エピローグ
翌日、猪狩は昼近くまで寝ていた。
「うえ……頭痛ぇ。二日酔いだ……」時計を見ると十一時五十二分。
「水……」呻きながらベッドから起き上がり、一階へ向かう。
「おはよう」猪狩は台所にいた母の涼子に挨拶をした。
「こんにちは」涼子は微笑んだ。
猪狩にはその表情が皮肉っぽく見えた。言葉も然り、こんな時間まで寝ているなということだろう。何も言い返せなかったので黙っていた。
食器棚からコップを取り出し、冷蔵庫の水を注ぐ。そこでインターフォンが鳴った。
「はいはーい」涼子は今のほうへと向かう。
猪狩は、日本人は不思議だと思った。返事をしても聞こえないのに返事をする。それに相手には見えないのに電話の相手にお辞儀をしたりするのも一緒だ。あれはどういう心理なのだろうと考えたが、二日酔いで頭が痛いので中断。
「はい、ええ……はい」涼子は受話器で話をしている。
受話器を置くと玄関のほうへ歩いていった。
今日は何をしようか、というよりも何もしたくない。気持ちが悪い、奈美香が無理矢理飲ませてきたせいだ。今日はずっと寝ていようか。などと考えていると涼子が猪狩の方にやってきた。
「あんた、何したの?」涼子が神妙な顔で聞いてくる。
「は?」猪狩には何の事だかわからない。
「警察」
「へ? 何もしてないよ、俺」
「知らないわよ。あんたに用があるって」
訳もわからないまま、立ち上がり玄関へ向かう。
「ちょっと、着替えてからにしなさい!」涼子が叫んだ。
「どうも、道警の伊勢と言います」
伊勢と名乗った男はは今に通されソファに座っている。猪狩はクッションに座って向かい合っている。
涼子が麦茶を運んでくる。
「あ、お構いなく」伊勢は片手を挙げた。
「で、何の用ですか?」猪狩は棘々しく言った。
今日は気分が悪いのだ。そこに警察なんかが来ては、たまったものではない。
「ごめんね、すぐ終わるよ」
「ただの二日酔いですから、お構いなく」涼子が言う。
猪狩は涼子を睨んだが、彼女は気にせず部屋を出て行った。
「まあ、和哉の事なんだけど」伊勢が話を切り出した。
「和哉?」
「ああ、真崎って言った方がいいかな?」
「あ、はい。知り合いだったんですか?」
「知り合いって言うか、親友だね。そして過去形でもない」伊勢は微笑んだ。「あいつはいいやつだったよ。いや、いいやつだよ。あいつは人殺しだけど、いいやつで、俺の親友であることに変わりはない。もちろん彼のやったことは許されることではないけど、いいやつであるということとは無関係だ。わかるかな?」
猪狩はわかった、ような気がした。もし、奈美香や藤井、怜奈が人を殺したら同じ事を言うだろうか。
「たぶん」とだけ答えた。
「そう、それは良かった」伊勢はにっこりと笑った。
「で、どうして来たんですか? 彼は自首でしょう? 俺には関係ないと思うんですけど」
「うん、今日は非公式だから。和哉が自首する前に電話があってね。びっくりしたよ、人を殺したから自首するって。で、その時、君のことを聞いたわけ。なんとなく嬉しそうだったよ」
三十分ほど話して、伊勢は帰っていった。現場からは特に重要な証拠は残っていなかったという。指紋も毛髪も皮膚も検出されなかった。時計とナイフからウラを取れるかもしれないが、時間がかかりそうだ、自白だけじゃ立件できないから大変だと言っていた。
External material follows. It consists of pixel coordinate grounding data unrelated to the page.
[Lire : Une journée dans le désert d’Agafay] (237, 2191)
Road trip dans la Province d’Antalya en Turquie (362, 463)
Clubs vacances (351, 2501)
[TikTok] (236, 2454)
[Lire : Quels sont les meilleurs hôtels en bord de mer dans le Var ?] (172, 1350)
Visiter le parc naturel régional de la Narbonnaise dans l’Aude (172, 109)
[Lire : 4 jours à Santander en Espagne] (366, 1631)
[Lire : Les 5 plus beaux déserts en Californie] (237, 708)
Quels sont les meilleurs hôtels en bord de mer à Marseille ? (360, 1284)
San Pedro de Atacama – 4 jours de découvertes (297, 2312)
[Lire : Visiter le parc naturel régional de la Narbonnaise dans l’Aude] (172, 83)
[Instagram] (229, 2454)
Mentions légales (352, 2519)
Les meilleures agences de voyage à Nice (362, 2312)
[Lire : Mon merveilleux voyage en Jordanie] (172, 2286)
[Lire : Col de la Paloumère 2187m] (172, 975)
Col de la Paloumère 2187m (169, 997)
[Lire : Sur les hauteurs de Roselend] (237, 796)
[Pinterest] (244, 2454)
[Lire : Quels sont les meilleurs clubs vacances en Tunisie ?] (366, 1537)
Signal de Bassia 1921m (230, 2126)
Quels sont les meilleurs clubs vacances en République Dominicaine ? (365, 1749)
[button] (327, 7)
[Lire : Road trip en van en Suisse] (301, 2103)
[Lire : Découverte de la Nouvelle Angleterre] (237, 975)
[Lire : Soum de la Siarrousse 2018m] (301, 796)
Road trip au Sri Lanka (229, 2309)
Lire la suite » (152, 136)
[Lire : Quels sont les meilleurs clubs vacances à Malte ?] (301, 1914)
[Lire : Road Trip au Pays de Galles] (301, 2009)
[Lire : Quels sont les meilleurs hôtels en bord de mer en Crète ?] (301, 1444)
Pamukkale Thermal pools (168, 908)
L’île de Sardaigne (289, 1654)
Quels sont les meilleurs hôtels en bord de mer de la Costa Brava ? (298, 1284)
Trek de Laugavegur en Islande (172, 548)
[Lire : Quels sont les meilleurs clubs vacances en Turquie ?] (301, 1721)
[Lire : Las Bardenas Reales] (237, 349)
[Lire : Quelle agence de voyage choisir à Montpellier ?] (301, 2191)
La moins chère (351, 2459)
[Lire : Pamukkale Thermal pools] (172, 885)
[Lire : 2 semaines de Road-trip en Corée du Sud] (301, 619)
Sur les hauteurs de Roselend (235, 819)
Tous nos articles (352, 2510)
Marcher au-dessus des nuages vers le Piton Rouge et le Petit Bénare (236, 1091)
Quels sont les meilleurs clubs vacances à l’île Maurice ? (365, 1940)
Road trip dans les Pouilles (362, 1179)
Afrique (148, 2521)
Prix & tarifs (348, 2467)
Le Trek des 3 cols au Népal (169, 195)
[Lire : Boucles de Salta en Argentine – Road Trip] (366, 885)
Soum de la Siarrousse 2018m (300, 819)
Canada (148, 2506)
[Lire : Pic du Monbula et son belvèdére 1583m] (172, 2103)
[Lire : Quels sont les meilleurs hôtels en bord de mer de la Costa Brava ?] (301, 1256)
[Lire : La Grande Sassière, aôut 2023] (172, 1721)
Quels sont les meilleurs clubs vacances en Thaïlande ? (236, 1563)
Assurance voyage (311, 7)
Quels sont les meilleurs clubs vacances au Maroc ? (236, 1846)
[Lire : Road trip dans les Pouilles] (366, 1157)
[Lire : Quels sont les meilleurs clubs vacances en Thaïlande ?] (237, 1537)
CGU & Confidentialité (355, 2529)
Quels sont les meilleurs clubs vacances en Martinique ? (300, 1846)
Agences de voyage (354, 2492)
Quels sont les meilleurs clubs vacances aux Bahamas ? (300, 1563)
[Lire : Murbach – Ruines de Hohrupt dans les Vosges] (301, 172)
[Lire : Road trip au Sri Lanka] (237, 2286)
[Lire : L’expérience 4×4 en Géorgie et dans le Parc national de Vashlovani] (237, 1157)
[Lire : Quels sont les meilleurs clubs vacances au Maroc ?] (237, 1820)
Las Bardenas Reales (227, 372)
証拠が無かったにも関わらず彼は罪を認めた。やはり彼は自分の罪の重さに耐えられなかったのだろう。
動機も言っていたが猪狩は忘れてしまった。人が殺人を犯す事になった経緯など興味はなかった。
ただし、それは殺人という行為を軽視しているという意味ではない。殺人は世界に容認されてはおらず、動機は関係がないという事でだ。
だいたいは猪狩の想像した通り、個人的な恨みから(と言っても彼と秋山美冬とは面識がなかった。親族を巻き込んだ事件に彼女が関わっていたようである)殺す機会をうかがっていたといった内容だったと思う。そのために探偵になったとも言っていた気がする。警察は彼女が関わっていた事件も捜査し直すとのことだ。
人を殺そうとする人間の気持ちがわかる? 真崎はそう聞いてきた。
わかりたくない。 そう猪狩は答えた。
それが正解。 彼はそう言った。
彼は正解を知っていた。しかし、彼は正解することはなかった。そして実行してしまった。
殺人という不正解を。
それは、とても悲しいことに思えた。